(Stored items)
==============================

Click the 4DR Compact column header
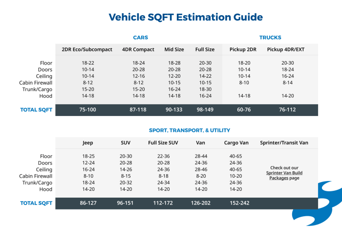The height and width of the screenshot is (228, 342). click(138, 49)
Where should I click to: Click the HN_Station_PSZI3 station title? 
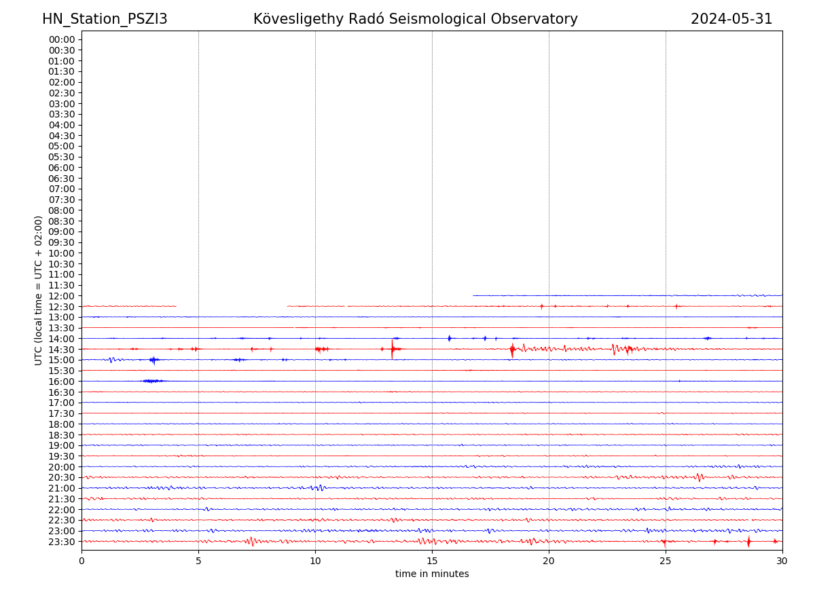(x=105, y=19)
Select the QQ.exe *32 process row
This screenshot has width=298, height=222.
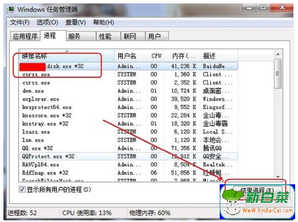click(x=129, y=148)
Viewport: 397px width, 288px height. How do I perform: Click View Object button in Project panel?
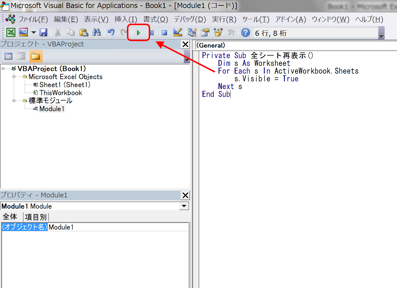21,56
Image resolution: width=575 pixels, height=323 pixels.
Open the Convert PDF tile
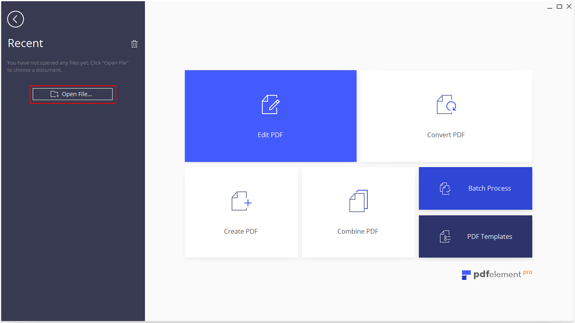pyautogui.click(x=446, y=116)
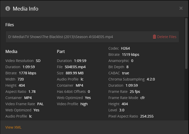
Task: Click the Delete Files text label
Action: point(167,37)
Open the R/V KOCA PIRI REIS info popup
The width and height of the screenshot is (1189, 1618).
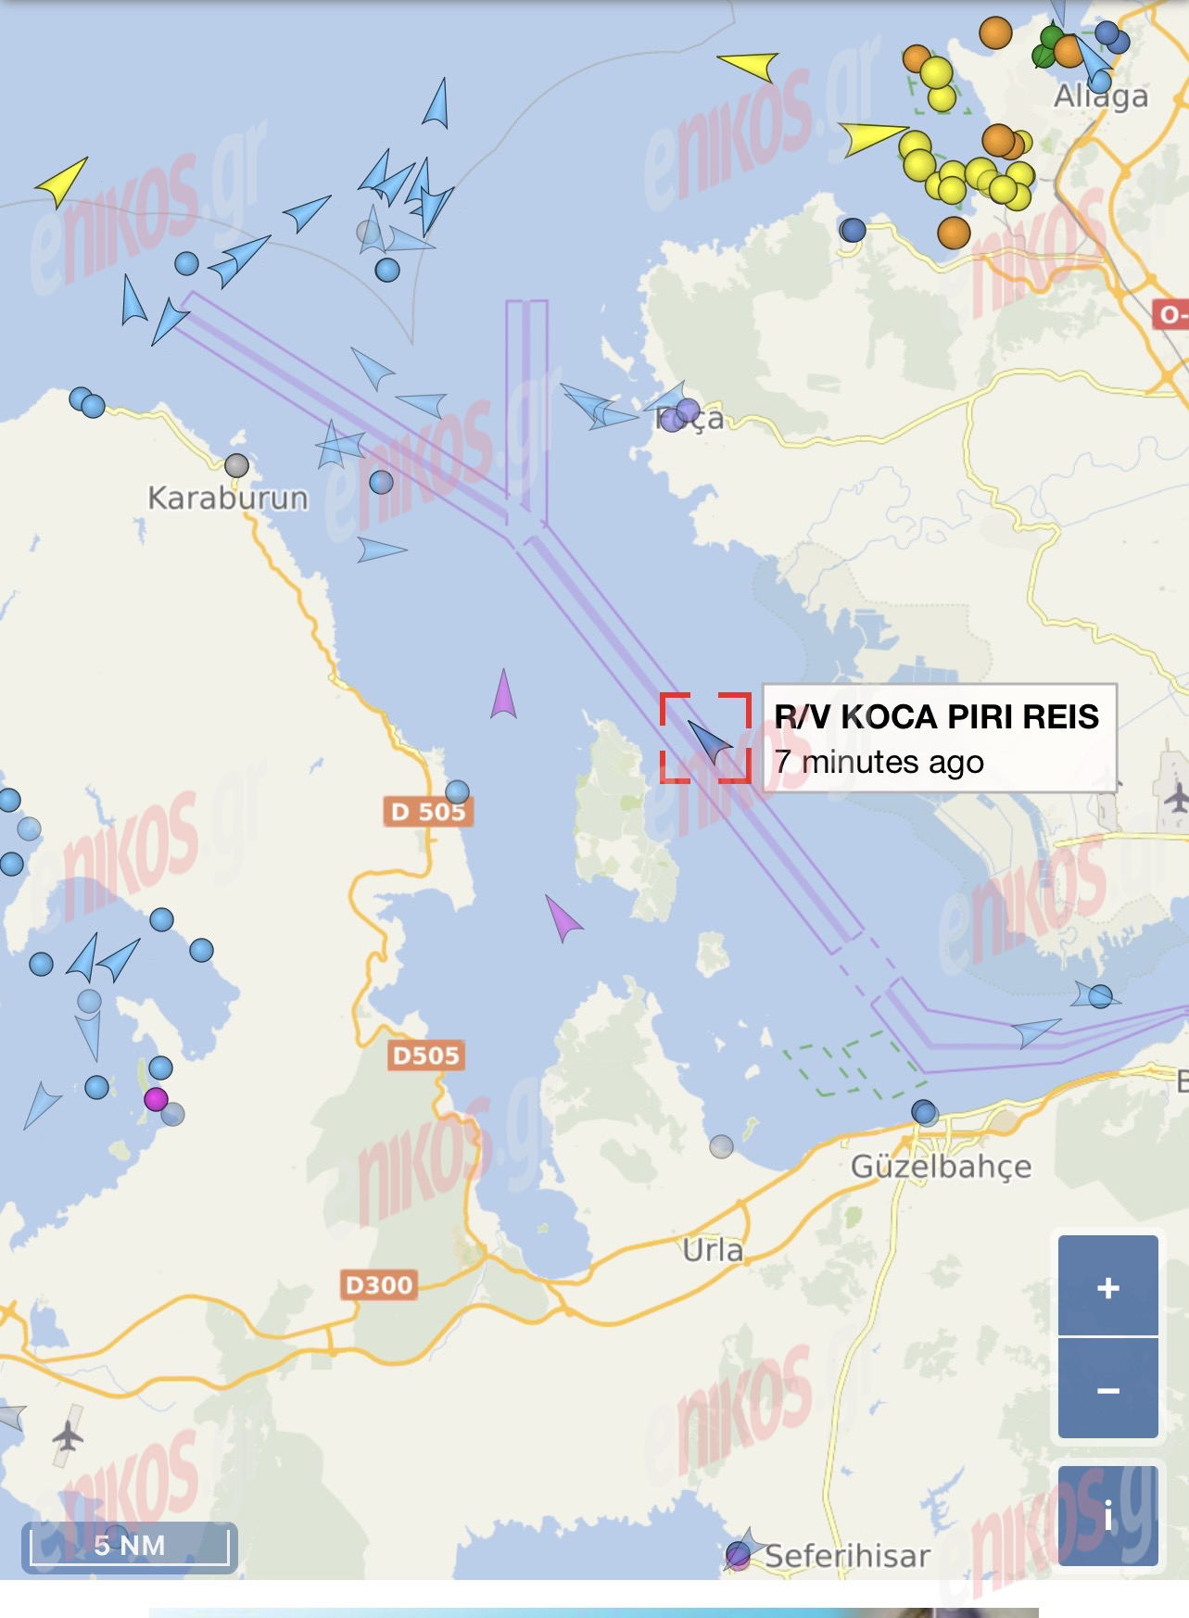point(940,739)
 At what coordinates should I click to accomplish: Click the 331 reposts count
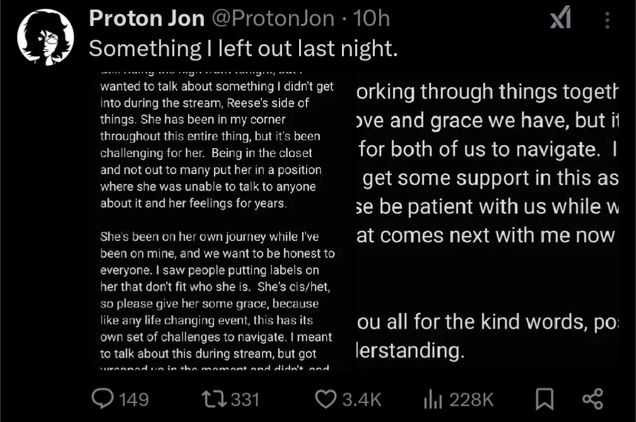tap(245, 399)
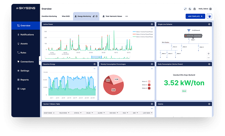Click the Active Power time range slider
The height and width of the screenshot is (136, 225).
[96, 57]
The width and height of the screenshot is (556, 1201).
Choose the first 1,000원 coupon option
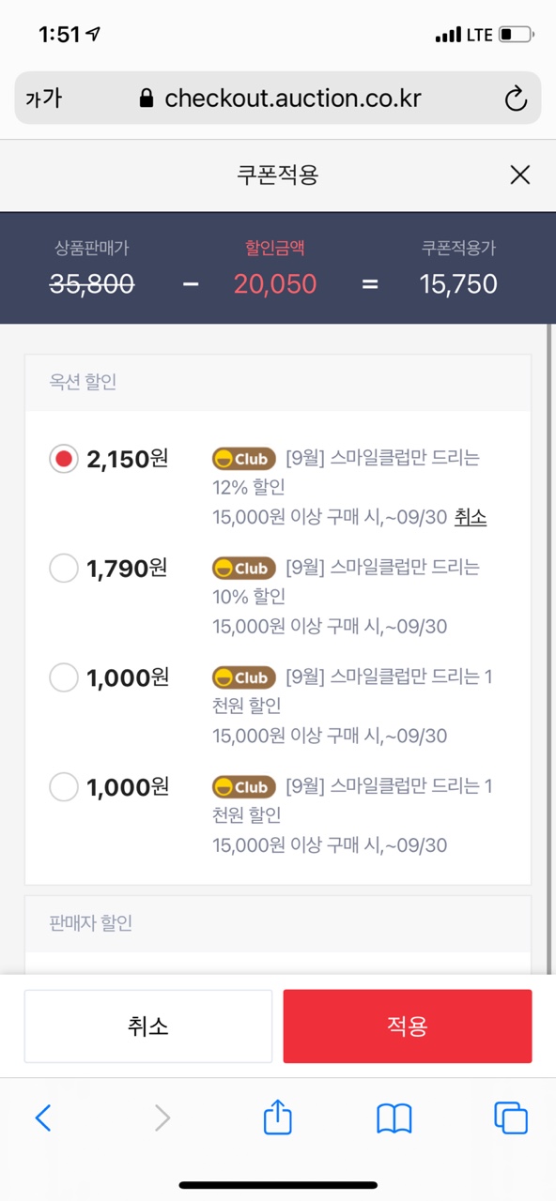click(64, 677)
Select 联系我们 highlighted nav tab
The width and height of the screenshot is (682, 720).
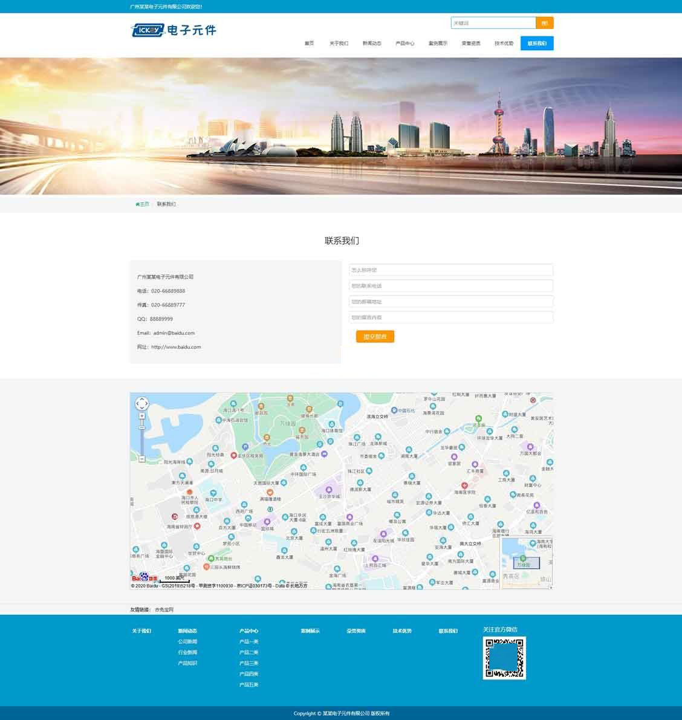[536, 44]
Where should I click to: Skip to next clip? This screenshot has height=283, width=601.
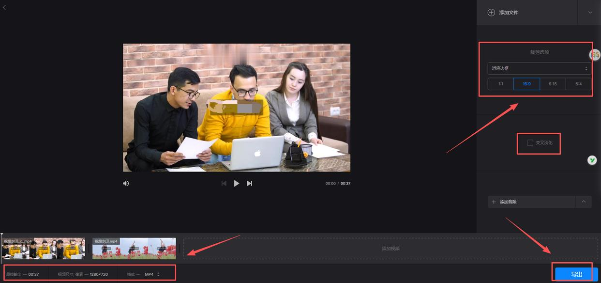click(250, 183)
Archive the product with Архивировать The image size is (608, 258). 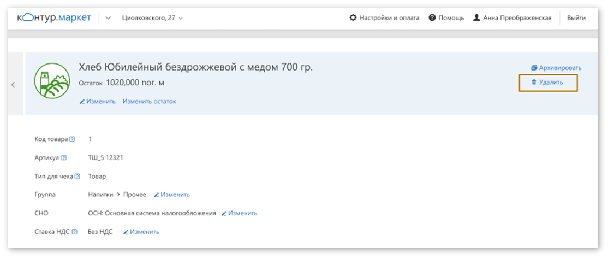pyautogui.click(x=556, y=68)
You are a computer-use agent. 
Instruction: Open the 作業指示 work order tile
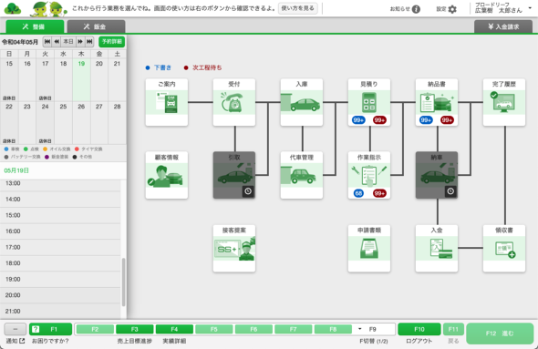(x=369, y=175)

==============================

- PROBLEM DETAILS
Scan the lines above for the word "Select". Return each one that has it.

- RESULT FOR THIS EXERCISE
Select the QQ.exe *32 process row
Select 联系我们 highlighted nav tab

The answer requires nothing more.